お守りに溺愛を込めて~初恋は可愛い命の恩人~
最後に私がオフィスから出ると、旧知の友であり同期の葵(あおい)が待っていてくれた。
「ほんとナツコって昔っから負けず嫌いってゆーか、しぶといってゆーか。勝てない勝負に毎月挑むとか、呆れを通り越してアッパレよ」
「葵までそれ言う!? 親友だよね!?」
「親友だから言ってんの」
ぐっ…
サバサバと全く悪気のない葵に、はぁ…とため息をついて言う。
「私、先月は舟山(ふなやま)さんから紹介を頂けてさ…。だから、たまたまとはいえ、今までにない位ずば抜けて好調だったから今回は絶対に勝てる!って思ってたのに……はぁ…桜賀を甘く見てた。まぁ…さすがだよね」
「あー、舟山さんて、ナツコのファンだって公言してる、あの楽しいおばちゃんだよね。…ま、確かに僅差なんて珍しいよね、桜賀相手によく頑張ったよ。ではこの葵サマが今日のお昼をゴチて進ぜよう。元気出したまえ」バシン!
「っ!」
せ…背中が…ッ…ゲホゲホッ!
葵は中学と高校の部活でバレーボールをやっていたからなのか、はたまた力の加減というものを知らないだけなのか、とにかく彼女の平手打ちはとても痛い。
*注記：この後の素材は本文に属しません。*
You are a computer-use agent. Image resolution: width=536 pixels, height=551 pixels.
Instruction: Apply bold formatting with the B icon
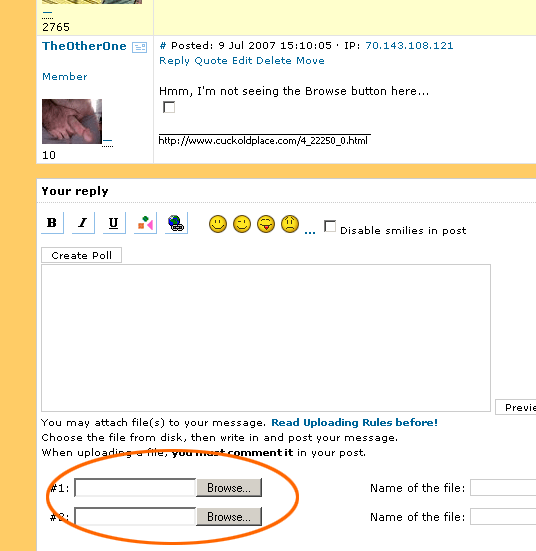pos(52,223)
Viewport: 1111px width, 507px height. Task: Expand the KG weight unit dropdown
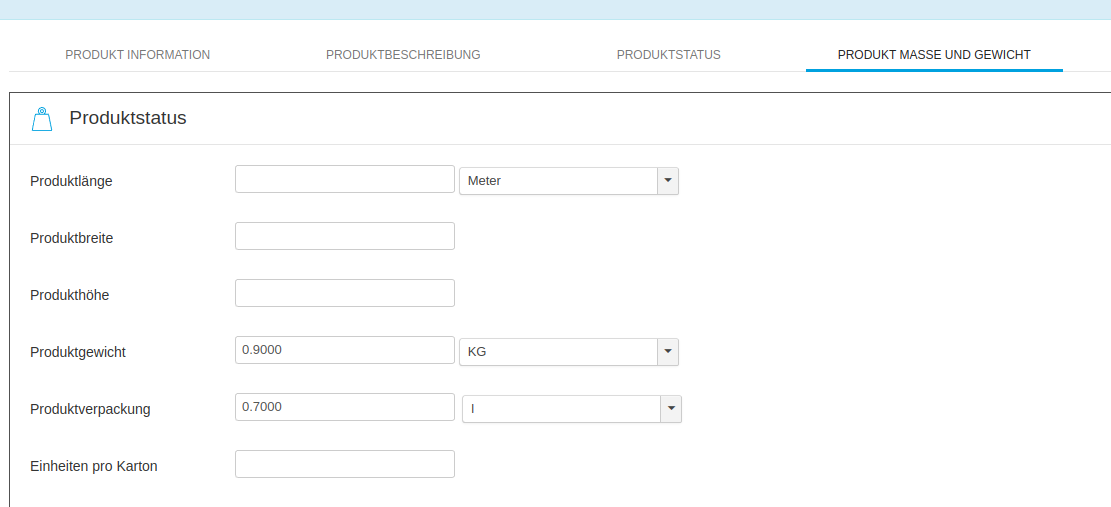568,352
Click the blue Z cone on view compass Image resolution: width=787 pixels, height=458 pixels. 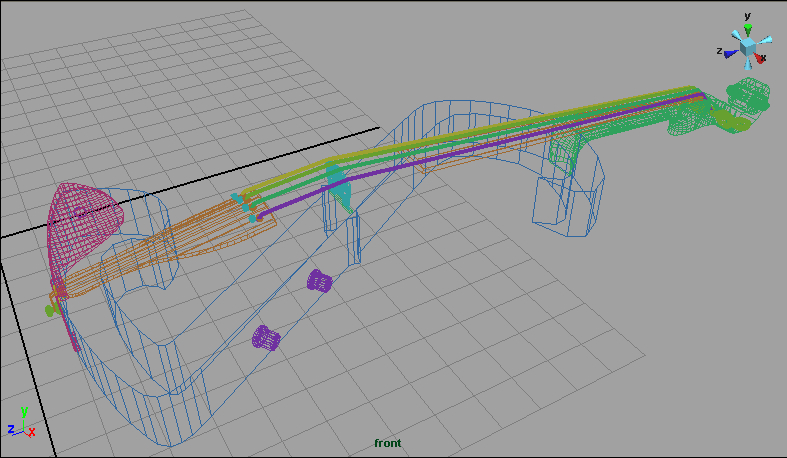coord(731,52)
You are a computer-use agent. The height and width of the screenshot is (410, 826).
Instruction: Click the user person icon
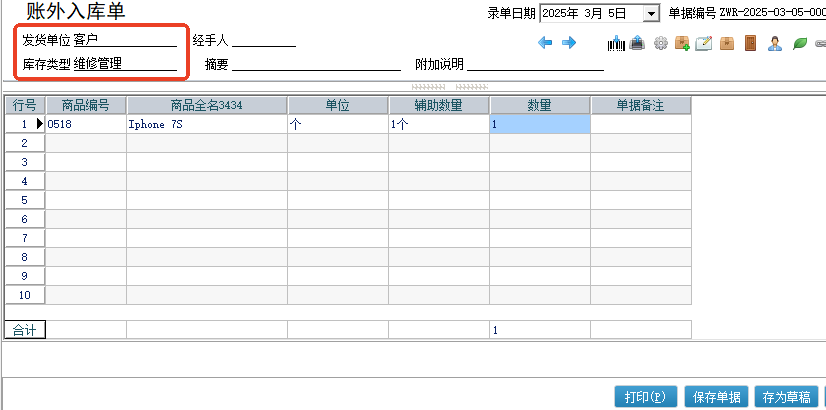(775, 43)
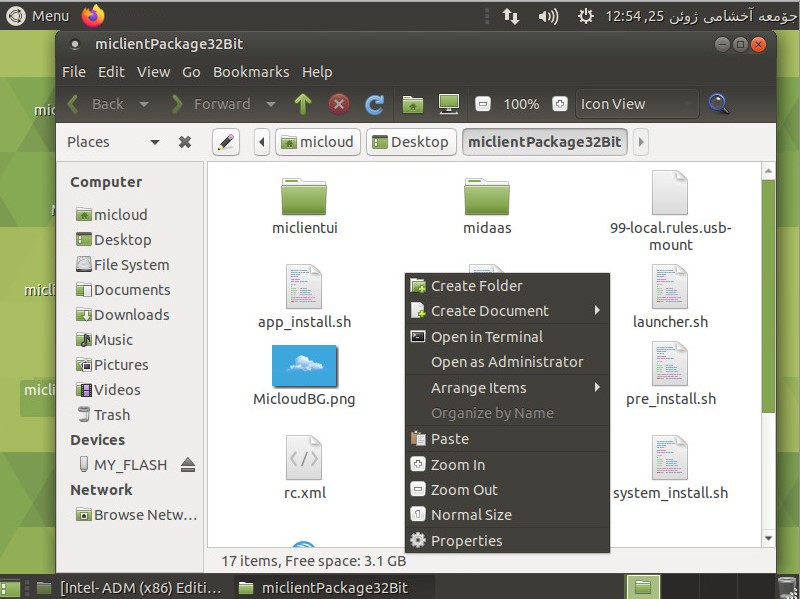Reload the current folder view

pyautogui.click(x=375, y=104)
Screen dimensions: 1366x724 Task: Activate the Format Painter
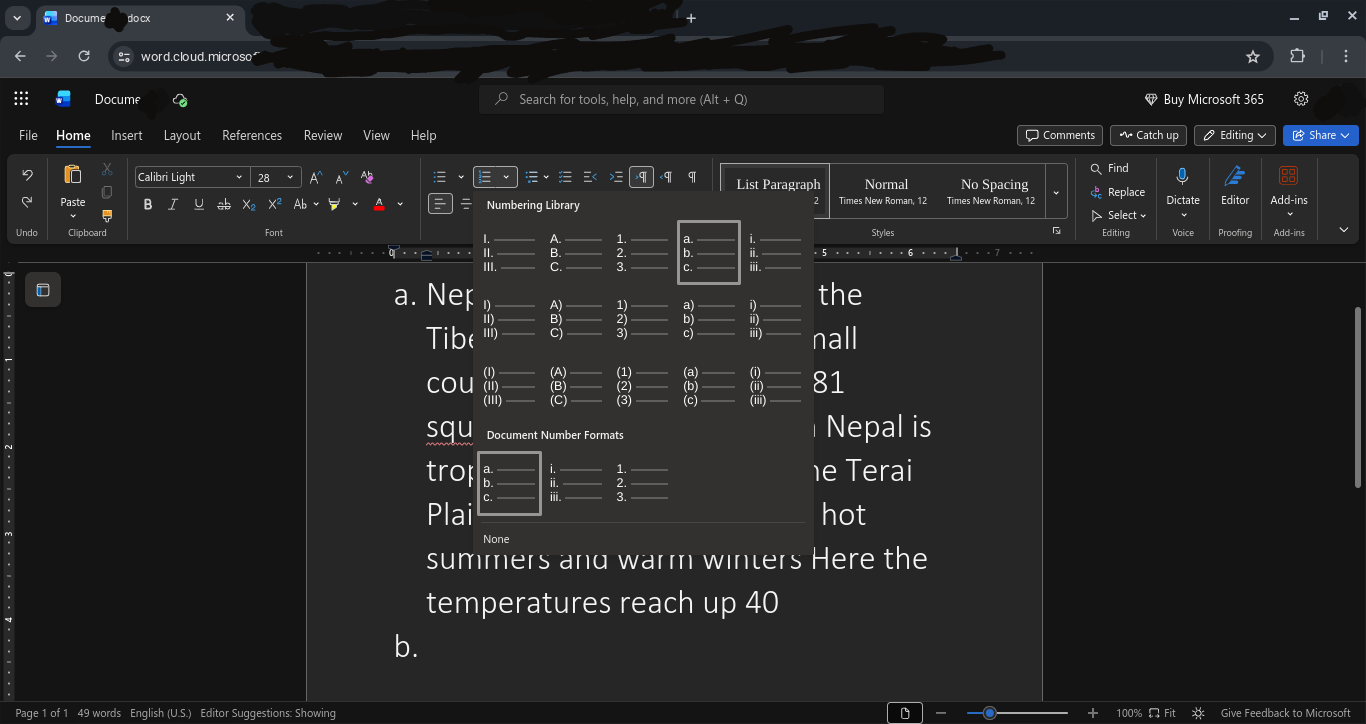click(x=106, y=216)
「ケホッ…やっぱ持つべきものは親友だね。『珍しい』は余計だし、背中はめちゃくちゃ痛いけど」
「まあまあ。じゃ、うちらもそろそろ会議室に行こ。ミーティング開始まで10分切ったよ」
「ほんとだ、急ご。…ところで今日のお昼って私の好きなのでもいいの?」
「…ほんと、ナツコはいい性格してるよね、もうケロッとしてるし」
「エヘヘ、まぁね」と笑えば「褒めてないっつの!アハハ」と笑い返されるのもいつものこと。